Exercise aim:
For the entries below, the expected answer is the line with "Select 뉴욕 아일랜더즈", the line with "Task: Expand the 本社 department tree node", and every line between them, exactly as written, and nothing more.

Exercise input:
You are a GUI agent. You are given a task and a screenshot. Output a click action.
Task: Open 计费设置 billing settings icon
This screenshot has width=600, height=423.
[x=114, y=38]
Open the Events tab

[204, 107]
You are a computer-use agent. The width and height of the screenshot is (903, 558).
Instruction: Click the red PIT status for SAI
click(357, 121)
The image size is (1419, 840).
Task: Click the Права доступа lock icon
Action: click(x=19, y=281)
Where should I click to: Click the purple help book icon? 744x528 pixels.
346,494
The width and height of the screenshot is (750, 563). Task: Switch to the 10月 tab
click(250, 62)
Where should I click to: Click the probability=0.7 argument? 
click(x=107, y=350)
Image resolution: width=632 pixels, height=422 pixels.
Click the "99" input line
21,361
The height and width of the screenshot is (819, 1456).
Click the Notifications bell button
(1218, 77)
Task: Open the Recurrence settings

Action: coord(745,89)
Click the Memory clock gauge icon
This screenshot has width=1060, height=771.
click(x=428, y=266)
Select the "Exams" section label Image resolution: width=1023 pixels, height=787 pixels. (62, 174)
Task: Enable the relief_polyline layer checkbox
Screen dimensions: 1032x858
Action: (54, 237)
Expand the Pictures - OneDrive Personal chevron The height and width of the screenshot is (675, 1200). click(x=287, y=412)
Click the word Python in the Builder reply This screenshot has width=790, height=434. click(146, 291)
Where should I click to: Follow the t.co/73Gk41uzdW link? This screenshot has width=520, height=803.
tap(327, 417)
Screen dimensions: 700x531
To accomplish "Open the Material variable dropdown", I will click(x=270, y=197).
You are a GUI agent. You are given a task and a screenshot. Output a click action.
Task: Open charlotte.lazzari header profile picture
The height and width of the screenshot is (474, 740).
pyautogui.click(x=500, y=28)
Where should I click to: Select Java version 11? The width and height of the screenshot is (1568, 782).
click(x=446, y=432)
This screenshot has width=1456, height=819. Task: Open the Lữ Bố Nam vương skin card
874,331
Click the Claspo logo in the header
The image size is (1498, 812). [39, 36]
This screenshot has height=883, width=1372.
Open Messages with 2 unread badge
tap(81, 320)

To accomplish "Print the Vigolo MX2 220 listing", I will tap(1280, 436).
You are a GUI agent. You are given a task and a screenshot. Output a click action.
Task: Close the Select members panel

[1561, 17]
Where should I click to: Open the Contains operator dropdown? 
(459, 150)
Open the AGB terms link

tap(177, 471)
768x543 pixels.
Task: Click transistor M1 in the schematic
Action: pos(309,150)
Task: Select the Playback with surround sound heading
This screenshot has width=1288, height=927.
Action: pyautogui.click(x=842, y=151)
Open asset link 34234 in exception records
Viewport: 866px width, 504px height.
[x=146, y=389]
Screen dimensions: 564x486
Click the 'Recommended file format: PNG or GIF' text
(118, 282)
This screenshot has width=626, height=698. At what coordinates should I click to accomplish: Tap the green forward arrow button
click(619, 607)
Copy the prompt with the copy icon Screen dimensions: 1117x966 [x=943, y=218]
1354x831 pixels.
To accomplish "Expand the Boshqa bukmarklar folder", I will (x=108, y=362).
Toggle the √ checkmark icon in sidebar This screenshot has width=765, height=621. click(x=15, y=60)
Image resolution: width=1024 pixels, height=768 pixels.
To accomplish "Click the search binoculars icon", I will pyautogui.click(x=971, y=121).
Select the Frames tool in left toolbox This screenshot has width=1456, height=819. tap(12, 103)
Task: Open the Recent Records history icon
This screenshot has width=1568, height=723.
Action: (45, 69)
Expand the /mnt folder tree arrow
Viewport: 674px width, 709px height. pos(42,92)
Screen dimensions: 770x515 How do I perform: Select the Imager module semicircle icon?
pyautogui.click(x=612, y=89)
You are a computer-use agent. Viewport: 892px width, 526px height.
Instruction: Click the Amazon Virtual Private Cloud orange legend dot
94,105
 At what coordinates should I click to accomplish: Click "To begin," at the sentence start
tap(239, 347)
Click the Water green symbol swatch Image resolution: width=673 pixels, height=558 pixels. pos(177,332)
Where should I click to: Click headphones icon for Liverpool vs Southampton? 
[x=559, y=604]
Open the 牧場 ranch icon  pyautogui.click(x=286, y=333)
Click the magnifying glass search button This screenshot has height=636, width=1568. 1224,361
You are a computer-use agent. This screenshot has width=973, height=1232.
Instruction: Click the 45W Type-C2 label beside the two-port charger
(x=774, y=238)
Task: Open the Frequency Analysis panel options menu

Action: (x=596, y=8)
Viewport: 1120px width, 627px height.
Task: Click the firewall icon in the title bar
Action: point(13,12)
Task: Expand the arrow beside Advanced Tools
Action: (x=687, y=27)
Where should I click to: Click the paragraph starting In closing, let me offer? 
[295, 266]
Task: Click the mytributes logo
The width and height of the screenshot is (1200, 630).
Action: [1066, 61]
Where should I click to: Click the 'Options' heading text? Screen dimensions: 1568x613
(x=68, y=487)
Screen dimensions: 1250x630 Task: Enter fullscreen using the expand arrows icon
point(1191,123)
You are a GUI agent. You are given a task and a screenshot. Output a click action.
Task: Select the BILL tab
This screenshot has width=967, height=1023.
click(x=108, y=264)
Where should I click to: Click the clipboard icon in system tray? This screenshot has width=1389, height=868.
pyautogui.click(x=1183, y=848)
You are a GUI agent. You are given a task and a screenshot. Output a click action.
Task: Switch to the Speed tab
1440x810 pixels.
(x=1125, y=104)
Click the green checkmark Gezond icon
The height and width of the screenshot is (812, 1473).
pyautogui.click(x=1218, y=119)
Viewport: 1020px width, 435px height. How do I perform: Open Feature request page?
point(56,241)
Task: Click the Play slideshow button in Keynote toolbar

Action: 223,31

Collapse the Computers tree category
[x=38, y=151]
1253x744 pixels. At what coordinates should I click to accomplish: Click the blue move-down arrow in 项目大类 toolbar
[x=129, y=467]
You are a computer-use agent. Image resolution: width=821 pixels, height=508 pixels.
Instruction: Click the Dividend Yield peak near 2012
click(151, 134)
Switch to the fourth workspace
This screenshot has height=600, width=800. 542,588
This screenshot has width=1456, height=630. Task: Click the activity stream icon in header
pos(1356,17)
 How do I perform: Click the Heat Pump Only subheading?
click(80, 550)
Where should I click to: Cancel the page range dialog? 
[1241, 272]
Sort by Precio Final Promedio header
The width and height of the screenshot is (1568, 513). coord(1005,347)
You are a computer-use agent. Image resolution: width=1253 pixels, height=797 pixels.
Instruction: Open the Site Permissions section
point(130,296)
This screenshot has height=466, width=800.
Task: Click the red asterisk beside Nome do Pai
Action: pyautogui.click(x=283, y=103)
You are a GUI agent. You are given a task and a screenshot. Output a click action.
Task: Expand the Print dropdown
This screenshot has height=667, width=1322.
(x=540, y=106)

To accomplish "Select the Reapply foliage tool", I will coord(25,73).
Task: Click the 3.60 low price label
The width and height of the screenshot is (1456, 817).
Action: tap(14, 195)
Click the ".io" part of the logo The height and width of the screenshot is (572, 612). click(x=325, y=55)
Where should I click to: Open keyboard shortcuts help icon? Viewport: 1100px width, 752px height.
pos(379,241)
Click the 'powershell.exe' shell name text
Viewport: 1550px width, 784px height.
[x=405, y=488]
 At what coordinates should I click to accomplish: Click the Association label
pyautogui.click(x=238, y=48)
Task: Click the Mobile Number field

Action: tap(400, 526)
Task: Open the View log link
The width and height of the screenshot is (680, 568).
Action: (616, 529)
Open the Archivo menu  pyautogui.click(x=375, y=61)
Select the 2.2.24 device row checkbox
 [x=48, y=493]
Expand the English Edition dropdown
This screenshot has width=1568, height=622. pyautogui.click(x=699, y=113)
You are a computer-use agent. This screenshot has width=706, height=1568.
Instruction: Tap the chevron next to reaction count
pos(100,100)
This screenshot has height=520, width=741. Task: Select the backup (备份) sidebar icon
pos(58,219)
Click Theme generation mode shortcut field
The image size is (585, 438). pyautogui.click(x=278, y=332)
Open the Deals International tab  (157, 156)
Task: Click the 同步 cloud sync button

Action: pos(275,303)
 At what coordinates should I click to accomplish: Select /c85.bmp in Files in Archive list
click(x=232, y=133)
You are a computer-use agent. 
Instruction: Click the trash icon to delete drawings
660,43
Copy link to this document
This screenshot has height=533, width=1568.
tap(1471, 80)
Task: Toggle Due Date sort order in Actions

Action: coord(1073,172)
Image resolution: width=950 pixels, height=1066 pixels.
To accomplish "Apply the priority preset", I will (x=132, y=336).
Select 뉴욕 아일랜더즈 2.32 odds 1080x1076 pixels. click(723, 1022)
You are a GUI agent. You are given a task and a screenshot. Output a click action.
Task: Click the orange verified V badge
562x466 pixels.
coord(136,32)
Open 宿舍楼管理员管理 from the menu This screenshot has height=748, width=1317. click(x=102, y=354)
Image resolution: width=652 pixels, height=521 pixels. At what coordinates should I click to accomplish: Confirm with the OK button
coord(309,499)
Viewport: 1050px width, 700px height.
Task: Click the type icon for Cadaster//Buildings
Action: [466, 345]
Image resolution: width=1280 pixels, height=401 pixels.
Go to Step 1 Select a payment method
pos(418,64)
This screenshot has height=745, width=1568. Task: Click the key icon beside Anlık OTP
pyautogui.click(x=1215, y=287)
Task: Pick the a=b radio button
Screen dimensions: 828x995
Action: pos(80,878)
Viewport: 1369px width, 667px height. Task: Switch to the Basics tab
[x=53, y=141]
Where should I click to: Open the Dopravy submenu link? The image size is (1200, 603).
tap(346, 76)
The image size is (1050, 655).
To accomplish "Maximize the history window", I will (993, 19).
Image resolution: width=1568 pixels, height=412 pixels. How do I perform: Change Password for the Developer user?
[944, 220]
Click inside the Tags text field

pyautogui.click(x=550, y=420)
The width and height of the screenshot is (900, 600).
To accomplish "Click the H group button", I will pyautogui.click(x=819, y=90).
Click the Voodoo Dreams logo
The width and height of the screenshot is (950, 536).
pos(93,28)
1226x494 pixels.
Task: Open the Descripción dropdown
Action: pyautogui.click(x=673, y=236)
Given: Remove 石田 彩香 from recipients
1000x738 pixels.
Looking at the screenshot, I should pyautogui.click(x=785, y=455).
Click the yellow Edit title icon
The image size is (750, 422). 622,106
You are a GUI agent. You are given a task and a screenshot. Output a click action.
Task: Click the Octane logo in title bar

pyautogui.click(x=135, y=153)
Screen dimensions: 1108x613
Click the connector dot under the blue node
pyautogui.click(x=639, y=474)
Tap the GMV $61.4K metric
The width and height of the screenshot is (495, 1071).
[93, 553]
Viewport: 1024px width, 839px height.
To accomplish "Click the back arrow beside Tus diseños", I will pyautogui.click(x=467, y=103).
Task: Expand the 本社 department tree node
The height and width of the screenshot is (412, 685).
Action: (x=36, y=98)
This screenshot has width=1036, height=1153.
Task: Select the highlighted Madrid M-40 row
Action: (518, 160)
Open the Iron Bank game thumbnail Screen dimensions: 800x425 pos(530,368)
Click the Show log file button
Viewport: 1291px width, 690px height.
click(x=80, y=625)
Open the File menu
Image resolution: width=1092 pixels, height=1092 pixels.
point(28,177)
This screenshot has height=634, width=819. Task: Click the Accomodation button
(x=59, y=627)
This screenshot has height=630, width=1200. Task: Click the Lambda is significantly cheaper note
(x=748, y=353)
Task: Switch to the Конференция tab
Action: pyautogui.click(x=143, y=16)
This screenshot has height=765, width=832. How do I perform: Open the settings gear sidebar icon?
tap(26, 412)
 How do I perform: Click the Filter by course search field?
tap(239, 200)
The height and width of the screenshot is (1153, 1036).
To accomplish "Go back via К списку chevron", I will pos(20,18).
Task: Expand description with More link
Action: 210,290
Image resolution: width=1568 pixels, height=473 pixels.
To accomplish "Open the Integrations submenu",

Answer below:
Select 뉴욕 아일랜더즈 2.32 odds 1080x1076 pixels. click(723, 1022)
You are a GUI agent. You are given a task and a screenshot. Output a click action.
Task: Click the orange verified V badge
562x466 pixels.
coord(136,32)
Open 宿舍楼管理员管理 from the menu This screenshot has height=748, width=1317. click(x=102, y=354)
Image resolution: width=652 pixels, height=521 pixels. At what coordinates should I click to accomplish: Confirm with the OK button
coord(309,499)
Viewport: 1050px width, 700px height.
Task: Click the type icon for Cadaster//Buildings
Action: [466, 345]
Image resolution: width=1280 pixels, height=401 pixels.
Go to Step 1 Select a payment method
pos(418,64)
This screenshot has height=745, width=1568. Task: Click the key icon beside Anlık OTP
pyautogui.click(x=1215, y=287)
Task: Pick the a=b radio button
Screen dimensions: 828x995
Action: pos(80,878)
Viewport: 1369px width, 667px height. Task: Switch to the Basics tab
[x=53, y=141]
Where should I click to: Open the Dopravy submenu link? The image size is (1200, 603).
tap(346, 76)
The image size is (1050, 655).
To accomplish "Maximize the history window", I will (993, 19).
Image resolution: width=1568 pixels, height=412 pixels. How do I perform: Change Password for the Developer user?
[944, 220]
Click inside the Tags text field

pyautogui.click(x=550, y=420)
The width and height of the screenshot is (900, 600).
To accomplish "Click the H group button", I will pyautogui.click(x=819, y=90).
Click the Voodoo Dreams logo
The width and height of the screenshot is (950, 536).
pos(93,28)
1226x494 pixels.
Task: Open the Descripción dropdown
Action: pyautogui.click(x=673, y=236)
Given: Remove 石田 彩香 from recipients
1000x738 pixels.
Looking at the screenshot, I should pyautogui.click(x=785, y=455).
Click the yellow Edit title icon
The image size is (750, 422). 622,106
You are a GUI agent. You are given a task and a screenshot. Output a click action.
Task: Click the Octane logo in title bar

pyautogui.click(x=135, y=153)
Screen dimensions: 1108x613
Click the connector dot under the blue node
pyautogui.click(x=639, y=474)
Tap the GMV $61.4K metric
The width and height of the screenshot is (495, 1071).
[93, 553]
Viewport: 1024px width, 839px height.
To accomplish "Click the back arrow beside Tus diseños", I will pyautogui.click(x=467, y=103).
Task: Expand the 本社 department tree node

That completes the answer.